065 - La conscience
Pendant que Willem est au travail à la mairie, je fais mes exercices de méditation et de yoga. Je prends conscience de mon corps et de mon environnement. Ensuite je fais les tests de Q.I. Ils sont stables. Tel est mon esprit aujourd’hui. Mon humeur. Mon âme. Je vois tous les événements de ma vie sous un autre angle. Et quand j’envisage mon existence aujourd’hui, je me sens accomplie, détendue, sereine, sans aucun mauvais sentiment. Je sens ce confort dans le creux de mes reins, je sens cette vie qui grandit dans mon ventre et on va être heureux ici à Sylvania, dans notre jolie petite maison du centre-ville à écrire notre histoire simple. J’ai la sensation d’avoir déjà vécu ça. Sur Terre. À Dijon. Avec Jean-Paul. Rue Saint-Honoré. Le Saint Patron des pâtissiers.
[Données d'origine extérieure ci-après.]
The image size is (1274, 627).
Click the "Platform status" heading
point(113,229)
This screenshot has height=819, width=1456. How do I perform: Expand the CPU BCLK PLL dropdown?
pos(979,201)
Valentin ? Que vient-il faire dans mes pensées ? Je laisse glisser, je n’ai plus de mystère ou d’intrigue à résoudre. Il est juste le fils de Thomas, le sous-préfet, mon mari que j’ai perdu. Où est-ce qu’il est passé ? Je crois qu’il est au Port de l’Est, avec mes enfants, Noël, Pauline et les autres dans d’autres vies que les nôtres. Je me concentre sur moi et aujourd’hui. Aline. Future maman d’Émeline. Ma fille de mon Willem à moi, au-delà des conventions, au-delà de la génétique, l’Amour Absolu. Et notre nid que j’aménage, à l’intérieur avec des meubles qui respirent le bien-être, à l’extérieur avec du jardinage zen. Et alors que je me démène dans ma salopette et dans mes bottes à répartir les petits cailloux blancs de l’allée autour des galets gris et noir, sous la pluie et dans le froid, Marielle passe par là pour rentrer chez elle et elle s’arrête, admirative :
- Aline, c’est magnifique.
Je lève la tête et je la regarde. Il n’en faut pas plus pour devenir amies pour la vie. Elle lâche tout et elle vient m’aider. Ensuite on rentre boire le thé. Et elle me parle. Et je l’écoute. Ça lui fait un bien fou. Elle se comprend mieux elle-même. Pourtant je n’ai rien expliqué, j’en suis incapable, j’ai juste réagi instinctivement aux bons moments avec quelques mots essentiels que je lui sors pour résumer ses propos, comme un miroir lui renvoie ses solutions vues d’un autre angle. À la fin elle pleure et je la serre dans mes bras. Il n’en faut pas moins. Énola vient me remercier :
- Je croyais que c’était moi qui avait des pouvoirs. Mais toi, Aline, toi qui a tout perdu, je pense que tu as bien plus que nous toutes. Bien plus à nous donner. Merci.
Elle me fait un gros câlin et elle m’embrasse sur la joue. Sa chaleur entre en moi.